IoT/IoE、ADASなどセンサー応用市場を拡大
ザインエレクトロニクス(以下、ザイン)は2016年9月、ノイズ耐性をさらに向上させた高速起動完全デジタル型クロックデータリカバリー(CDR)技術を東京大学の浅田邦博教授らと共同開発した。研究成果は2016年9月12日からスイスで開催されたIEEE(米国電気電子学会)主催の国際学会「ESSCIRC(European Solid-State Circuits Conference)」で発表した。
ザインと東京大学は、これまでも完全デジタル型CDR技術の共同開発を行ってきた。
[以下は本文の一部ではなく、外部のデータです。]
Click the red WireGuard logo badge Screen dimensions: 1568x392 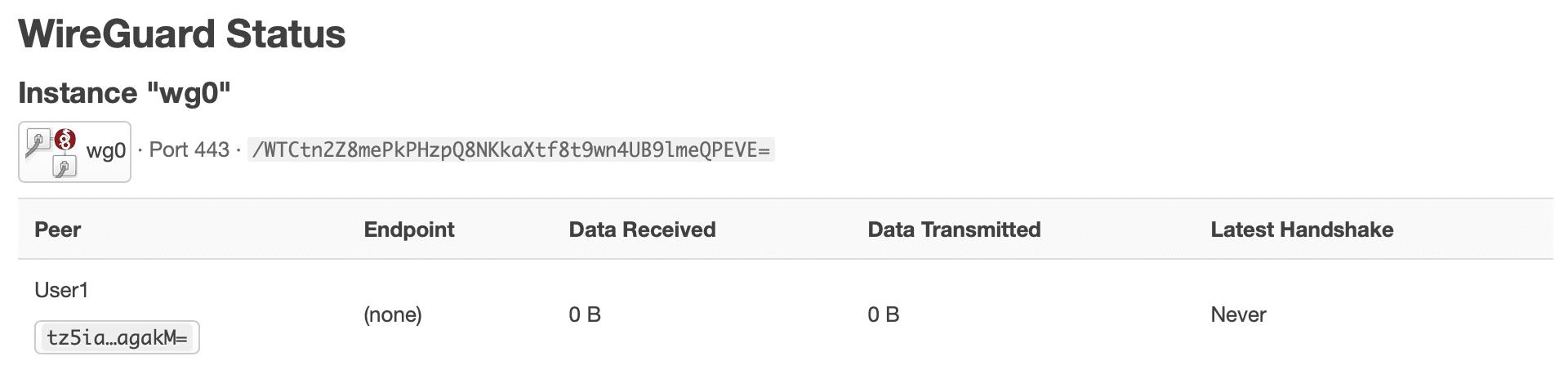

この技術は、モバイル機器などで電池の長時間使用を可能にするためのバーストモード動作時などにおいて、待機時の低消費電力や復帰速度などで優れた特性を有する。
これまでの「待機時低消費電力」と「起動時高速性能」の特長に加えて今回は、起動後の位相同期回路(PLL)動作を工夫することで、起動後のノイズ耐性を向上させた。データ復調時の課題となっていたノイズの影響を解消できたことにより、定常時においてもさらなる安定動作を可能とした。
開発したCDR技術は、複合構成型デジタル可変遅延素子および位相検出/制御回路で構成する新たな周波数追従機能を搭載している。これにより、入力信号の立ち上がり情報の有無に対応したデジタル可変遅延素子の選択と遅延時間の動的制御を行う「フラクショナル位相選択方法」を実現。従来の完全デジタル型CDRに比べて、ノイズ耐性は約20倍上回るという。広範な周波数レンジや微細な周波数解像度も実現している。
ザインは新技術について、各種センサーネットワークの他、AR(拡張現実)/VR(仮想現実)システム、自動運転/先進運転支援システム(ADAS:Advanced Driving Assistant System)などの用途を想定している。